- _Exercise materials_:
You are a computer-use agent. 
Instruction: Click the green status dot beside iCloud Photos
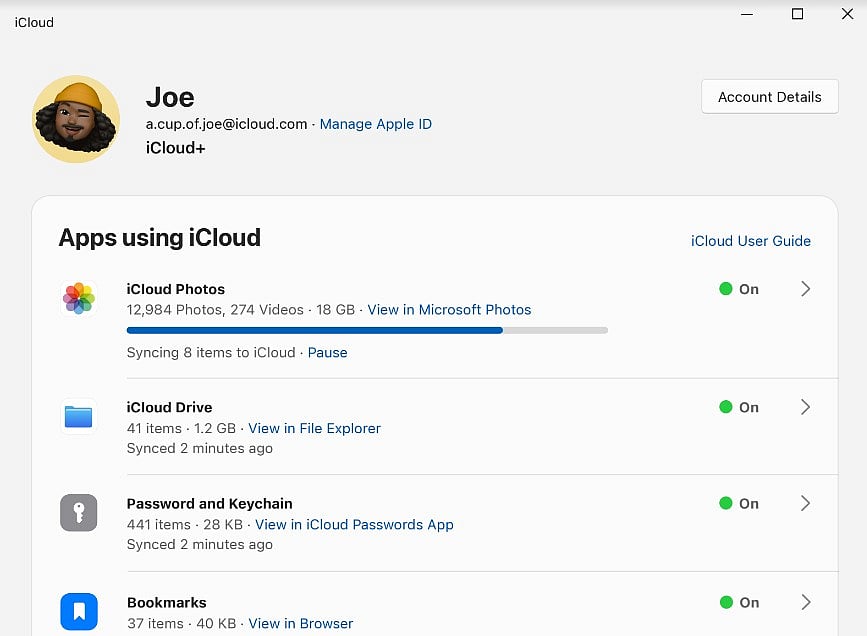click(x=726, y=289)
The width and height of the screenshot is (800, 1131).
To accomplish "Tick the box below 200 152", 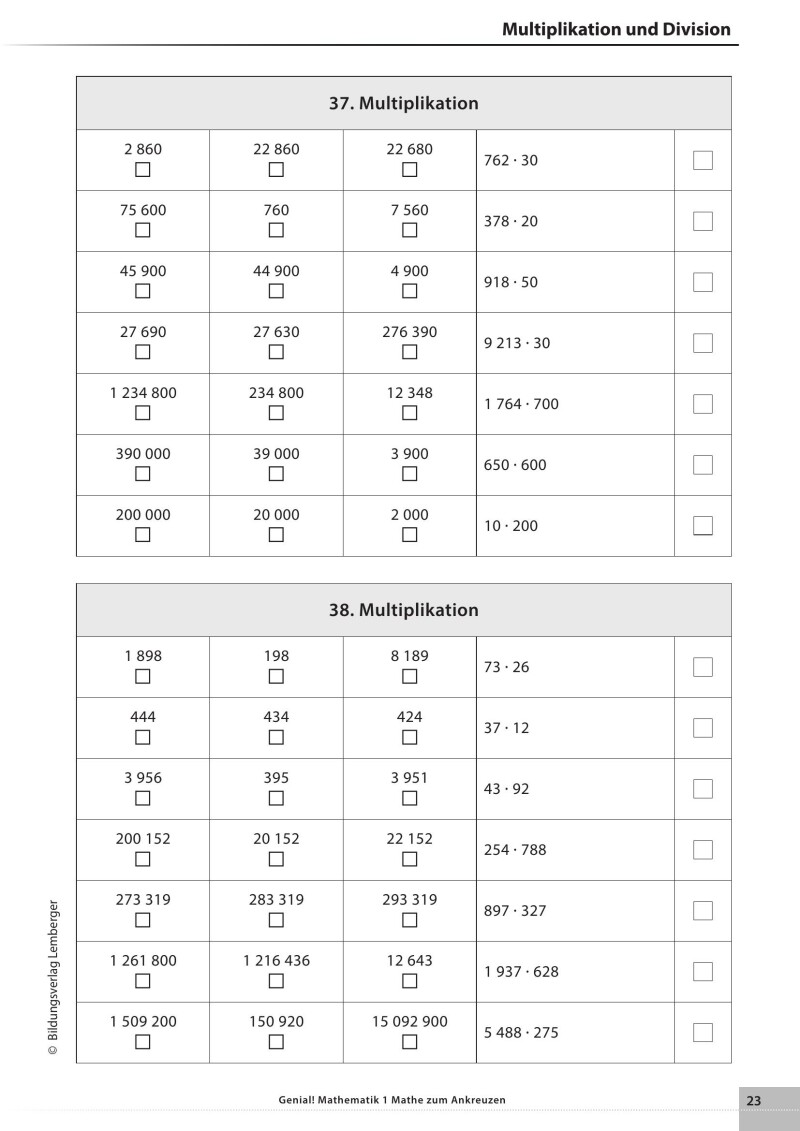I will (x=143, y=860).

---

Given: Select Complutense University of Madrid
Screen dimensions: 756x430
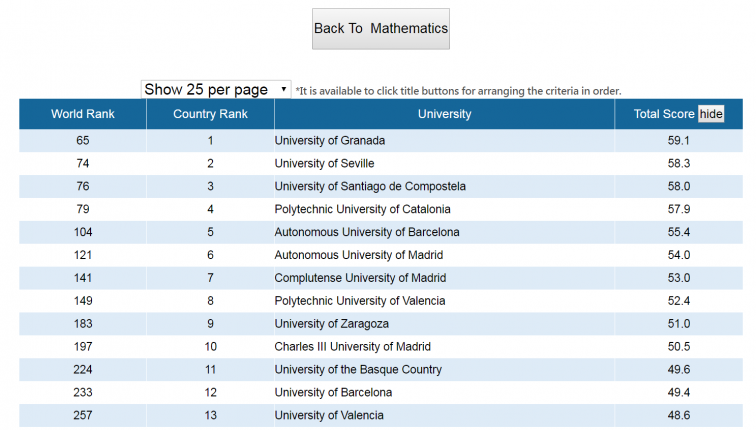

- _Stated goal_: Return every line of the records that contains the word "beside".

- _Written response_:
Instruction: Click the green status dot beside iCloud Photos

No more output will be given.